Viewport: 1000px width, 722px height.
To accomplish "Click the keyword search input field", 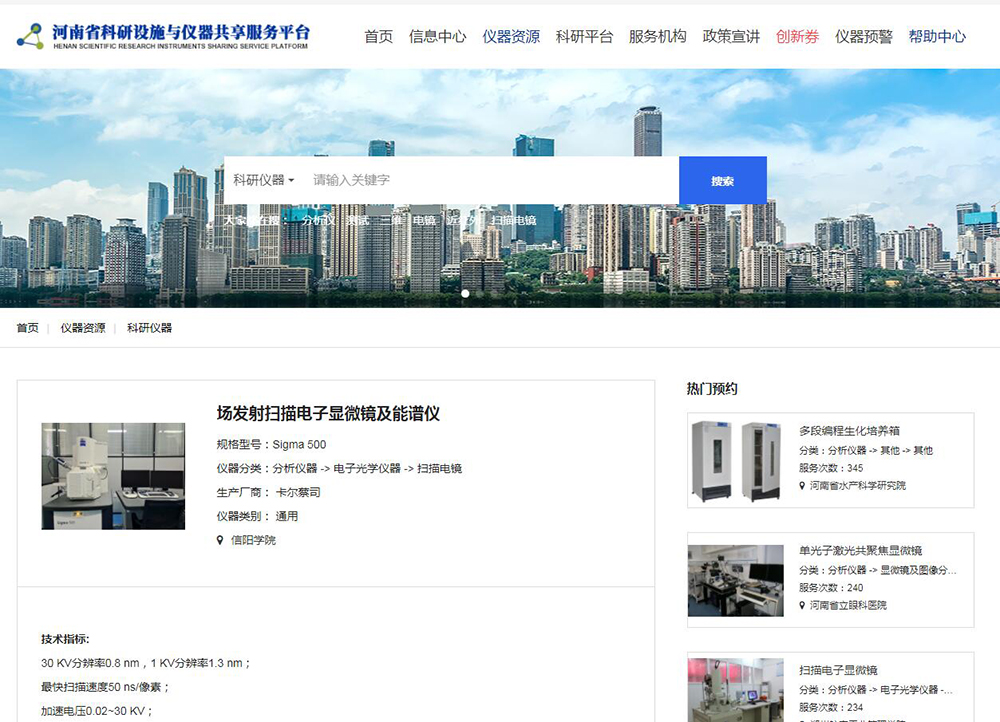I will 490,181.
--
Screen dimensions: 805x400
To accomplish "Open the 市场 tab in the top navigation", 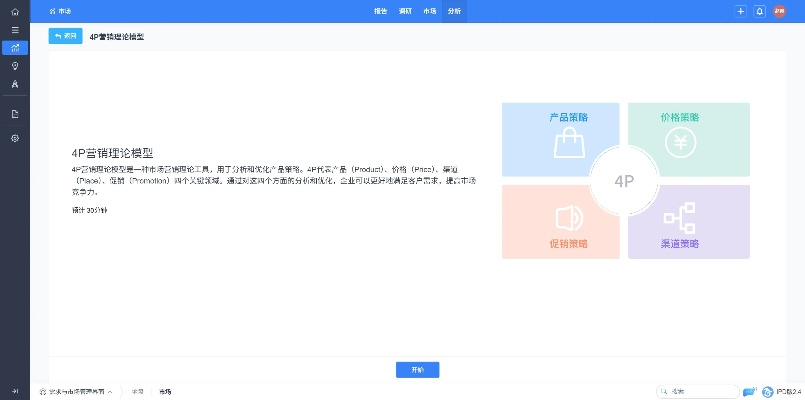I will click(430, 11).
--
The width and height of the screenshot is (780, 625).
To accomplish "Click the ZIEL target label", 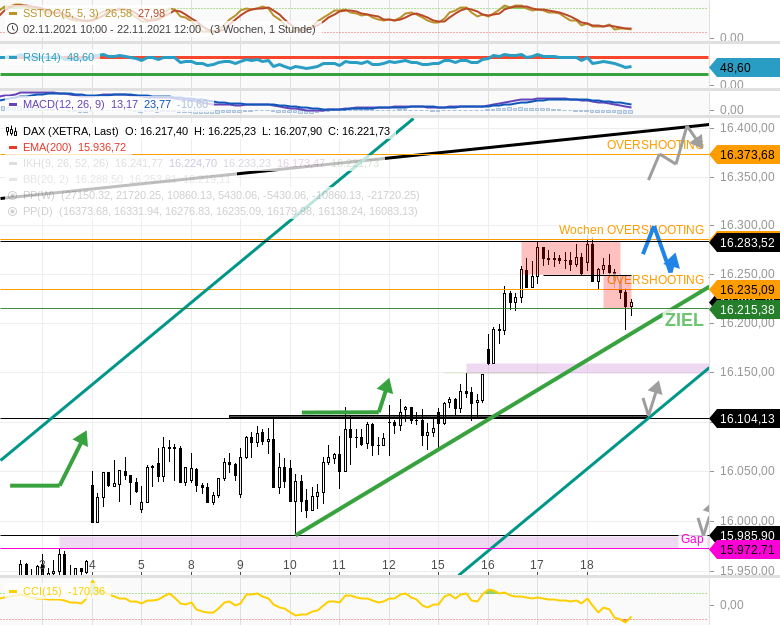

Task to carry out:
Beginning at the line above that contains "The width and" and going on through the line that contains "the ZIEL target", please copy every line exactly, leaving the pictures out and adding nothing.

Reply:
The width and height of the screenshot is (780, 625).
To accomplish "Click the ZIEL target label", 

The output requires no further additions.